伊良部総合病院の御曹司にして、精神科医・伊良部一郎シリーズの2冊目。

…そう、2冊目だった。そうとは知らずこれから読んでしまった。

が、1話完結の短編ストーリーなので問題はなし。

(確か映画だったがドラマだったが、映像化してた気がする。)

主人公の伊良部がとにかくヘンな医者である。

病院の御曹司のくせに、受け持つ精神科は薄暗い地下にあり、

とりあえず…と訪れた患者は精神科のドアを開けた瞬間「いらっしゃーい」という場違いに高い声と、でっぷりと太ったその医者の姿に唖然とするのである。

さらに有無を言わせずビタミン注射、その注射をするのがミニの白衣のやけに肉感的な看護師だったりするのである。

患者は様々。

空中ブランコに乗れなくなったサーカスのブランコ乗りや先端恐怖症のやくざ、まっすぐ投げられなくなったプロ野球選手…などなど。

それぞれの物語が1話完結として描かれる。

伊良部の診療は適当だったり、本当かよ?と思えるようなものだったりして

はじめはまったくアテにしてなかった患者も、なぜかその診療…というより伊良部の非常識な行動や言動に振り回されているうちに、心のおかしくなった部分に気が付いてゆく。

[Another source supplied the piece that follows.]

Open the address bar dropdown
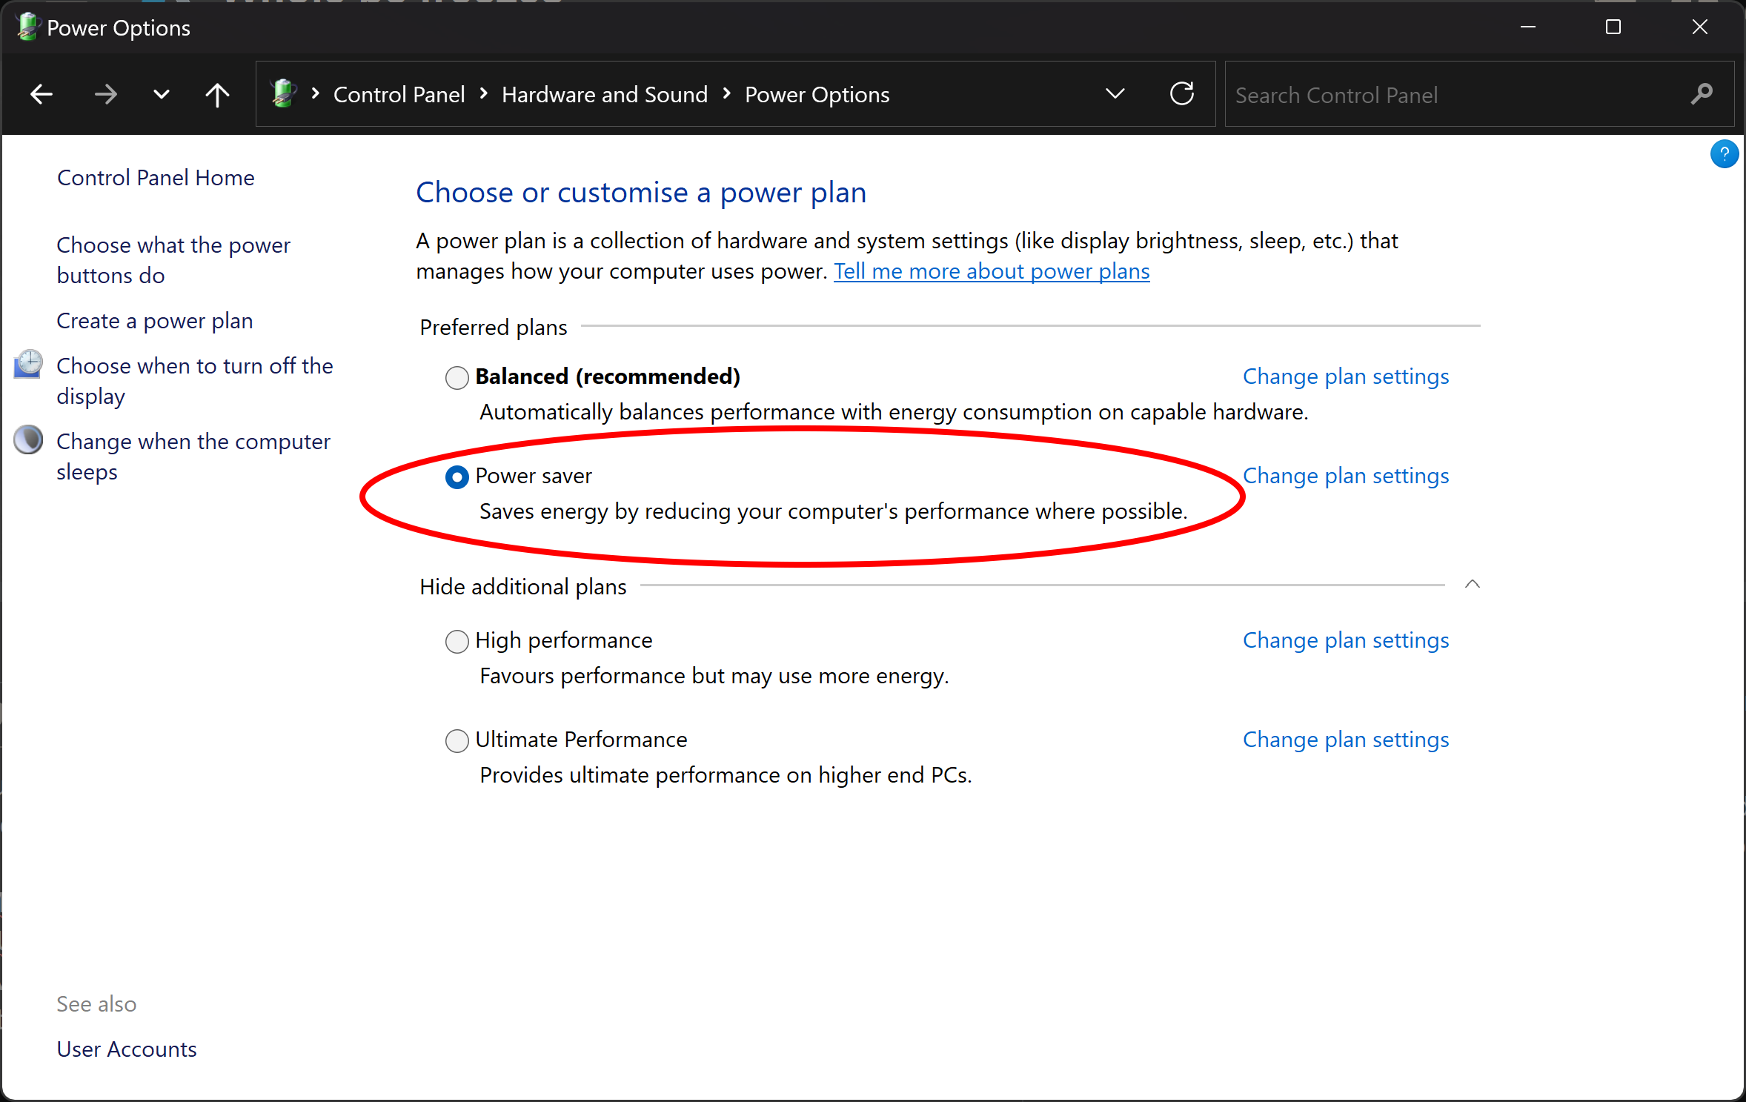Image resolution: width=1746 pixels, height=1102 pixels. (x=1115, y=94)
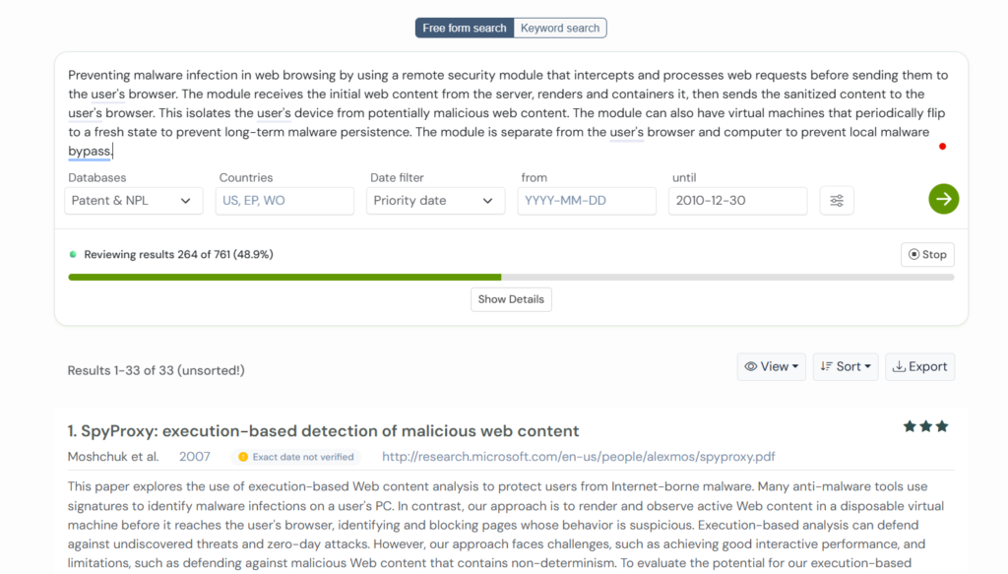Open the Sort dropdown menu

[x=846, y=366]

だから、読んでいると、伊良部の数々の非常識な行動も「もしかして計算?」と思ってしまいそうになるが、やっぱり、「いやいや、それはないな…」と苦笑いで読み終わる。

どのストーリーも面白かったけど、義父のバレバレのヅラが気になって仕方のない大学病院に勤める伊良部の同級生の医師の話が特におかしくて、電車の中で吹き出しそうで大変だった。

なかなかめちゃくちゃな展開だけど、面白いし、読み終わって気持ちが良い、と感じる本だった。